Although the prices continue to rise, the actual amount of transactions continue to rise as well. The number of condos being bought and sold was up 18 percent to 1,374.
Manhattans West Side is leading the price upswing. The average sales prices have increased 48 percent since last year to $1.29 million. This dramatic increase can be attributed to the sales of condos at the Time Warner Central and the Trump buildings on the far West Side.
The median sales price rose 26 percent to $669,000 in the downtown area and Northern Manhattan condos also showed dramatic increases with the average price climbing 45 percent to $338,000.
However, the East Side condo prices have dropped within the last year. They went from an average of $952,000 in 2003 to the latest figure of $903,000.
2. Title Insurer Liable for Title-Defect
Tammy Sabbagh purchased a home in Levittown, NY from Karen Pizzuro in 1999. Ms. Sabbagh states that in 2000 she installed an above-ground pool in the backyard of said property and that on July 8, 2002, said pool collapsed into a previously undisclosed and hidden in-ground pool on the premises.

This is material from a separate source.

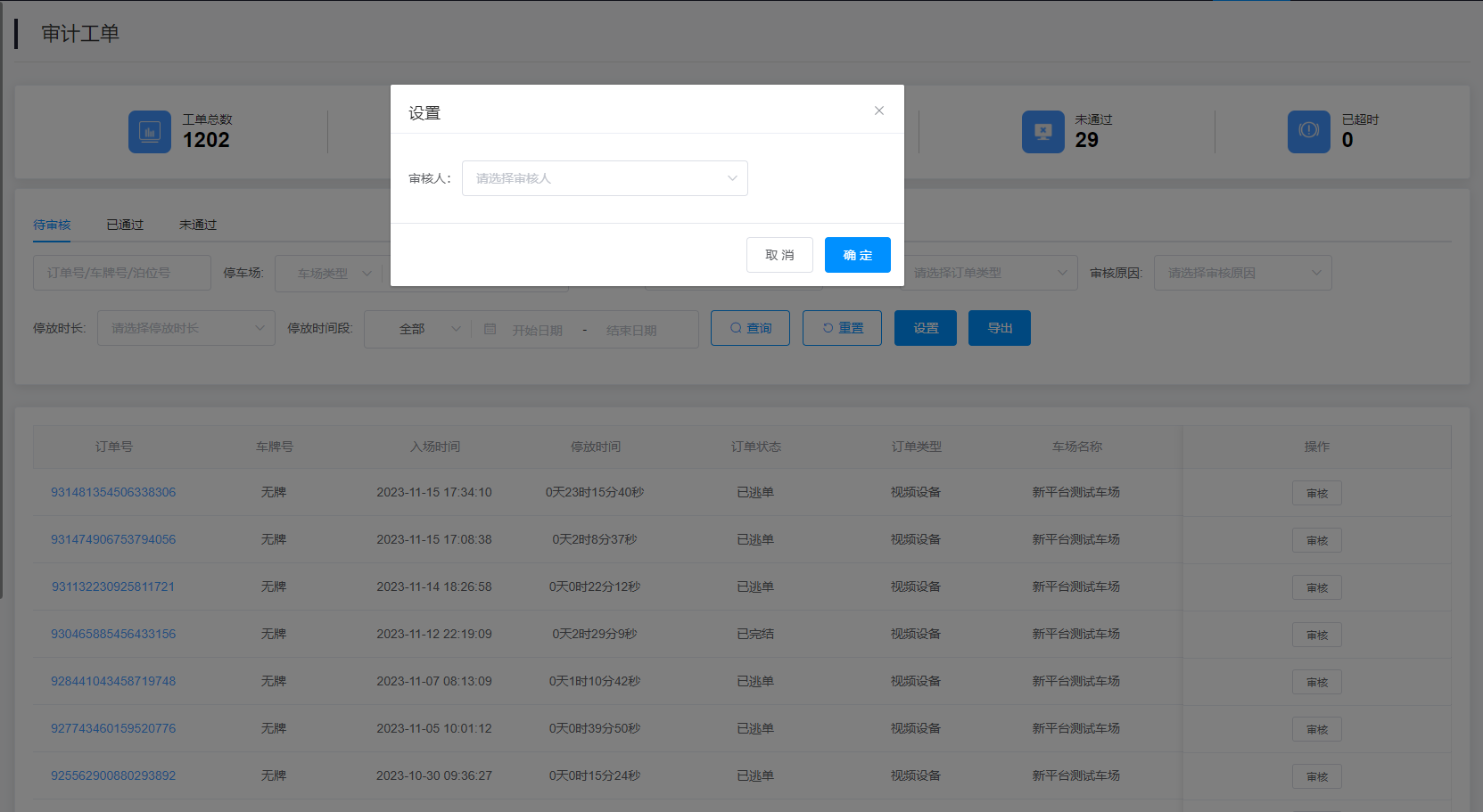Image resolution: width=1483 pixels, height=812 pixels.
Task: Click 审核 for the 已完结 order row
Action: coord(1316,635)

Ms. Sabbagh commenced this suit alleging that the in-ground pool was negligently filled and then covered and hidden. This was in violation of the Town housing codes and regulations. She has brought suit against Karen Pizzuro, the construction company that filled the pool, the town of Hempstead and its employee, Cross County, the abstract company that inspected the Town records and issued a title report, First American Title, who insured title and the real estate brokers hired by Karen Pizzuro.

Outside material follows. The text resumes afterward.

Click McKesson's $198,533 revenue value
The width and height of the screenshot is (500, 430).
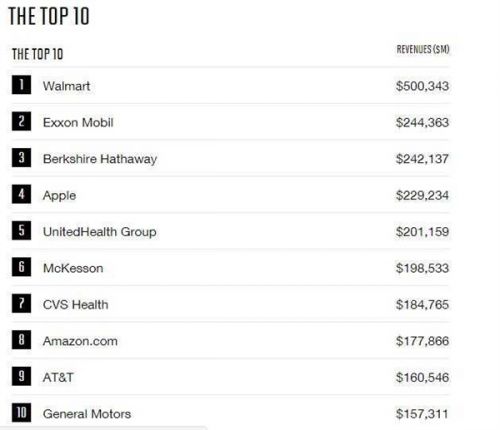pos(422,268)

Ms. Sabbagh states that the town of Hempstead and its employee were negligent because they created a special relationship with Pizzuro and the construction company and allowed blatant violations of the town code by allowing them to fill the pool. She also states that Cross County was negligent in examining the public records and failing to uncover and mention the filled pool. Lastly, she states that First American is liable for Cross Countys actions as an agent.

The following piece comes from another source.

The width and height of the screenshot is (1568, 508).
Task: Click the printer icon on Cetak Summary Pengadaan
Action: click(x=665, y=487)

The Court held that Ms. Sabbagh failed to establish a breach of duty owed to her by the town of Hempstead. In order for her to have obtained liability against a public entity she must show that the duty breached is a duty owed to the public in general. She must show a special relationship in order to pursue a claim against the town by showing that she had direct contact with the towns agents and justifiably relied to her detriment on the towns assurance that it would act on the partys behalf.
Lastly, the Court held that the liability of the title insurer is based upon contract law and not negligence. It is governed by the provisions of the title insurance policy. Therefore, the title insurer is liable for all matters affecting title, even hidden defects as long as it is within the policy coverage and not excluded or specifically exempted from coverage. Therefore, Cross County is liable. However, First American Title is not.
All further requested relief not specifically granted was denied.
(N.Y.L.J. 9/1/2004)
3. Business Judgment Rule Inapplicable
Respondent entered into a propriety lease with petitioner for a co-op apartment in 1986. Respondent decided to sublet the apartment to David Holland in 2003. Soon after bad blood started to develop between Mr. Holland and the shareholder-tenants of the building. Without securing proper permits from the NYC department of Buildings, Mr. Holland renovated the apartment and removed portions of the walls and ceilings. This was done without the boards consent. These renovations caused a small fire in the wall of the apartment.
Respondent received two letters regarding the renovations. The letters also complained of noise from the apartment, appliances being removed without board approval and three individuals living in the apartment without board approval. Respondent dent did not respond to these letters.
The board sent a 3rd letter to respondent requesting that Holland be evicted and also to have a licensed professional come and assess the construction and electrical work. Again, respondent did not respond. Then the board held a meeting with respondent at which he stated that he was unaware of the problems caused by Hollands renovations. He also agreed to talk to Holland about eviction. However, instead of responding back to the board, respondent renewed Hollands sublease without permission from the board.
Shortly after, Holland was arrested two times for allegedly possessing felony weight of narcotics inside respondents apartment. After the police damaged the locks on the apartment during the arrests, petitioner had the locks changed, giving the new keys to respondent. The new keys were never given to Holland and he brought suit against petitioner. Holland was allowed repossession of the apartment by the court.
Finally, petitioner called a board of directors meeting to discuss respondents objectionable conduct. Respondent attended with his attorney. Board members silenced respondents attorney at this meeting. The board, not the shareholders, voted to terminate respondents lease. This conclusion was reached due to his alleged objectionable conduct and that of his subtenant, Holland. Petitioner argues the business judgment rule to back up its decision by stating that the business judgment rule shields the boards decision to terminate respondents lease and that it is entitled to judgment of possession in its favor.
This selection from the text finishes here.